◆ Requirement 1 ◆
In the Diana camera passage, which film did the writer load for the 35mm back trial?
◆ Requirement 2 ◆
Carry the Diana camera passage forward from its final sentence.

A few years back I bought my wife a Diana complete with all of the accessories. At the time I knew nothing about film and had no particular interest in it. I now can see that it’s actually a pretty daunting camera to use if you’re not used to film. If fiddling around changing the 120 back for a 35mm back isn’t hard enough, it also has a number of other points that in my opinion make it a tough camera for any beginner to film!
- It’s very easy to forget to take the lens cap off, as its not an SLR so the viewfinder bears no relation to what is actually going into the lens
- For the same reason, it’s guesswork trying to work out what is in focus
- The camera is designed to use 120 film, so when using the 35mm there’s considerable issues with parallax error (meaning what you see in the viewfinder isn’t actually what comes out on the film).
- The camera doesn’t stop you from taking more than one image without winding it on. Therefore it’s easy to forgot if you wound it on or not last time. I played it safe and did it anyway so had lots of blank negatives!
- The little toggle on the back that selects between ‘Normal’ and ‘Panoramic’ mode is easily changed.
However, some of the issues are also strengths…
- Most film cameras stop you from double exposing. The Diana lets you do it as much as you like, so it gives you creative control!
- It’s fun not knowing what is going to come out on film (most of the time)
- The different lenses available are a lot of fun, particularly for someone like me who doesn’t own any other lenses for any of my other cameras.
I’ve had some nice results with my Diana using 120 film (see previous posts), but this time I wanted to try out the 35mm back. My wife tried this out once before with colour film and the results ended up being very washed out and disappointing, but I read one user say that it’s much better with black and white film so I thought I’d give it a go. I used my trusty Kentmere 400 which is cheap as chips, easy to develop and doesn’t let me down.

◆ Stored records ◆

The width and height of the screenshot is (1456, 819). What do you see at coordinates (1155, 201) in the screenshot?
---
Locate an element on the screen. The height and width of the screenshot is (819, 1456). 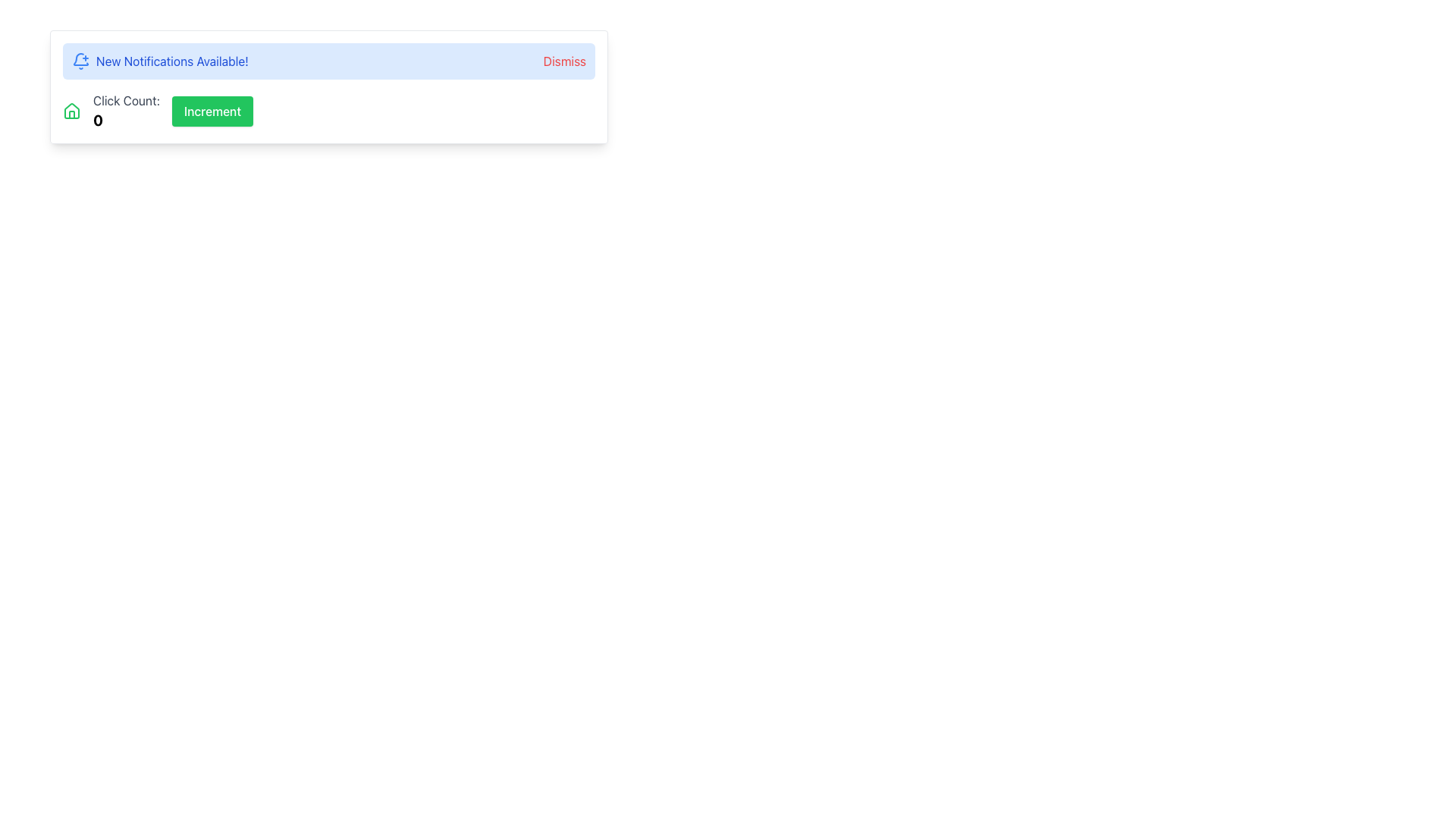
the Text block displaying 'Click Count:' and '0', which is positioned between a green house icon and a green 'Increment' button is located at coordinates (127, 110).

◆ Task output 1 ◆
Kentmere 400.

◆ Task output 2 ◆
I read somewhere online that it’s best to use the 58mm super wide angle lens to compensate for the issues with using the 35mm film, so that’s what I used on most of these shots here (I think).
First one – taken in a friend’s garden, in nice sunny conditions. Quite pleased with this. I developed and printed all of these myself in my new darkroom.
This was taken in the same place using the Macro lens. I’ve never used this before but am quite pleased with the results. I was trying to take a picture of the flower rather than the leaf, illustrating the problems with parallax, but still it’s quite a nice picture.
Next picture was taken using the Splitzer, a device which allows you to portion off the sections of the image that get exposed onto the film. It’s with these kinds of gadgets that the Diana really comes into its own, allowing you to experiment in ways that most film cameras forbid! Here’s an amalgamation of my wife’s face and mine together..
Lastly, here’s a double exposure of a tractor on the beach at Sheringham, Norfolk. I walked around it to get the double exposure from different angles, and I’m quite pleased with the results. It printed up nicely in the darkroom too. Shame the pesky parallax issue cut off the top of the tractor but hey ho, you live and learn!
Not bad for the first try with the Diana. I’m excited to experiment with it a bit more. If I can only get on top of that pesky parallax issue..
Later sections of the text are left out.